Element and text position data
•••••

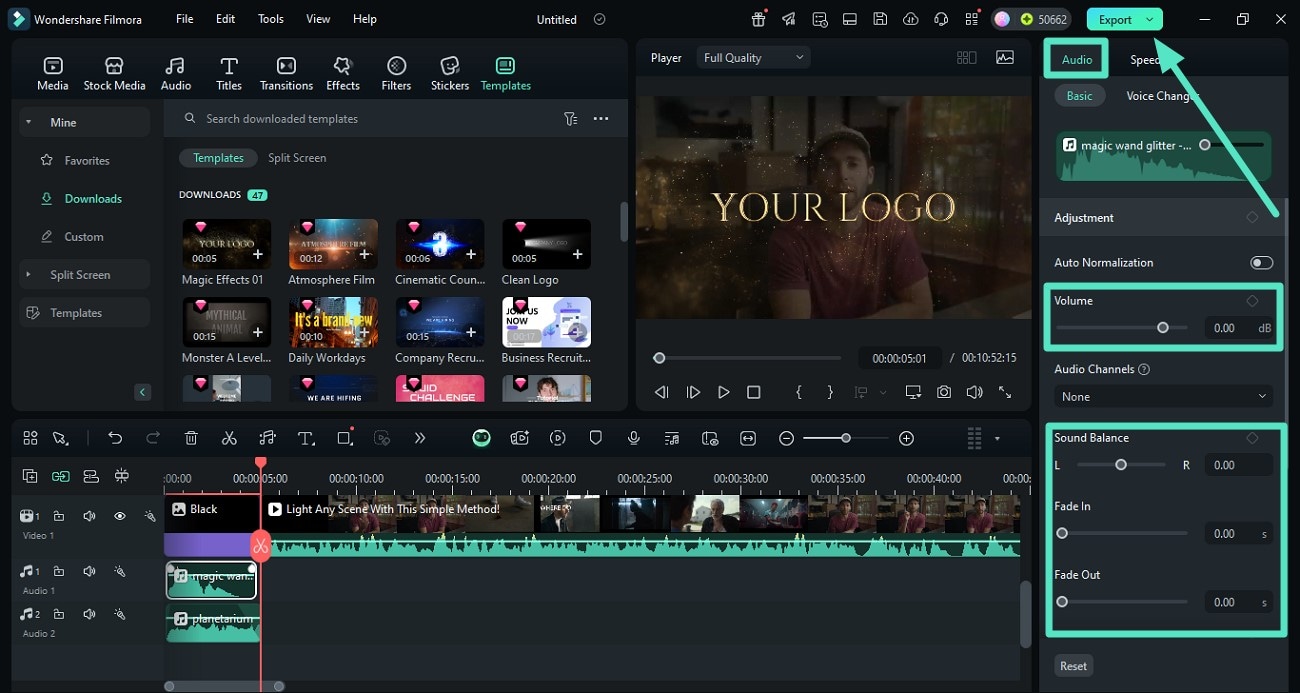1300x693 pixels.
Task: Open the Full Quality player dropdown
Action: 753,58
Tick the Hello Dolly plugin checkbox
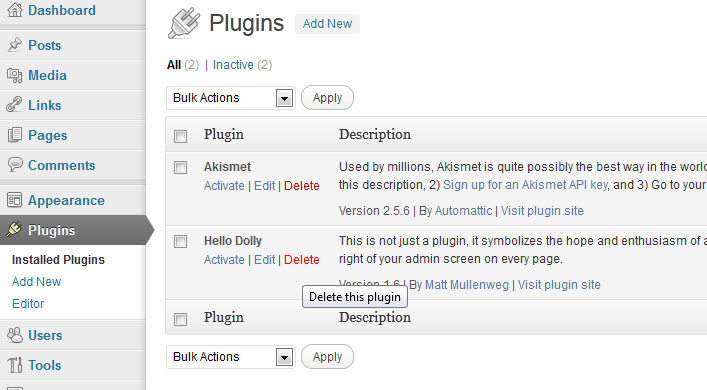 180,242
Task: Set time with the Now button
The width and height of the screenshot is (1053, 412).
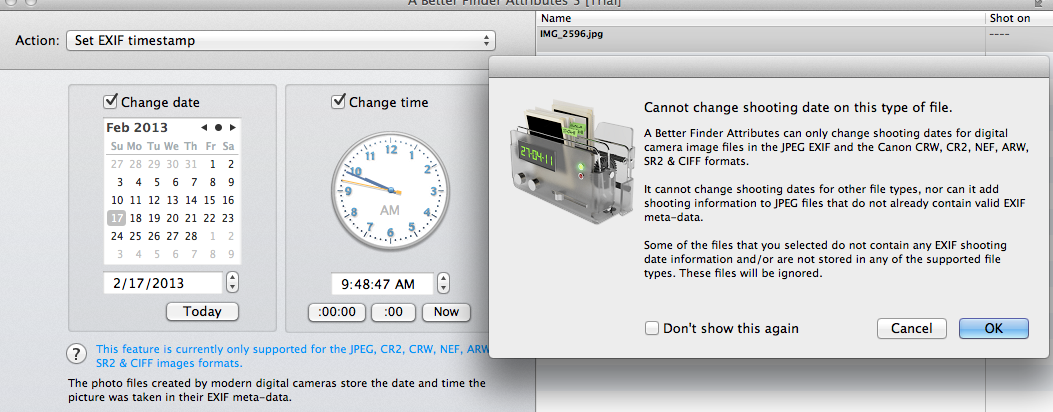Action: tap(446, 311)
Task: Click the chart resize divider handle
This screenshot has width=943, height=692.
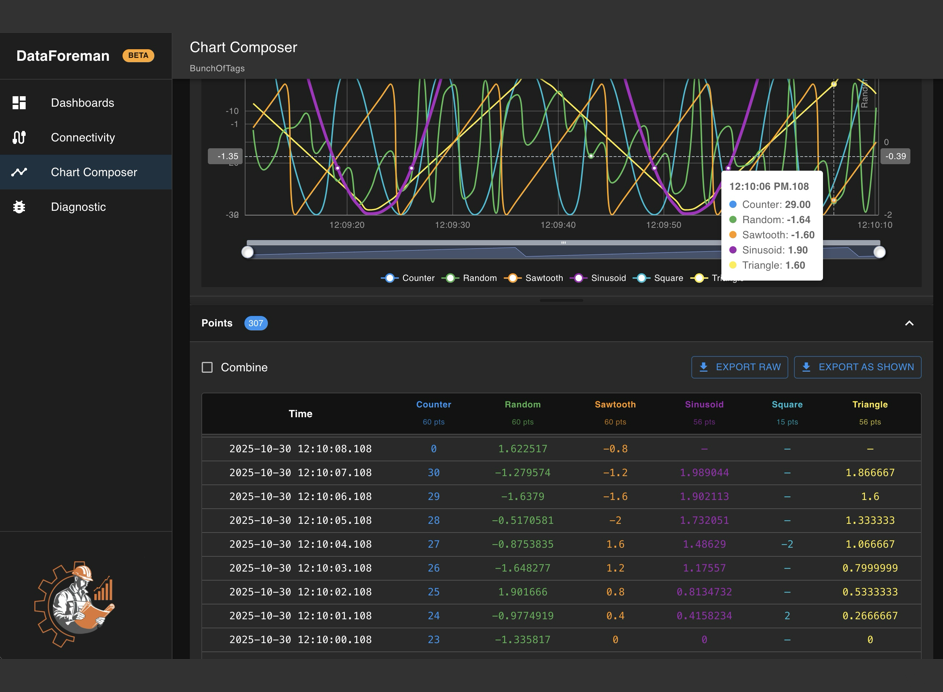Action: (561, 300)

•••••

▸ **STATED TASK**: Could you lay out the data above as a numbered list, skipping any blank lines and leaving the pictures out?

▸ **ANSWER**:
1. 1300x693 pixels.
2. Task: Open the Full Quality player dropdown
3. Action: 753,58
4. Tick the Hello Dolly plugin checkbox
5.  180,242
6. Task: Set time with the Now button
7. The width and height of the screenshot is (1053, 412).
8. Action: tap(446, 311)
9. Task: Click the chart resize divider handle
10. This screenshot has width=943, height=692.
11. Action: (561, 300)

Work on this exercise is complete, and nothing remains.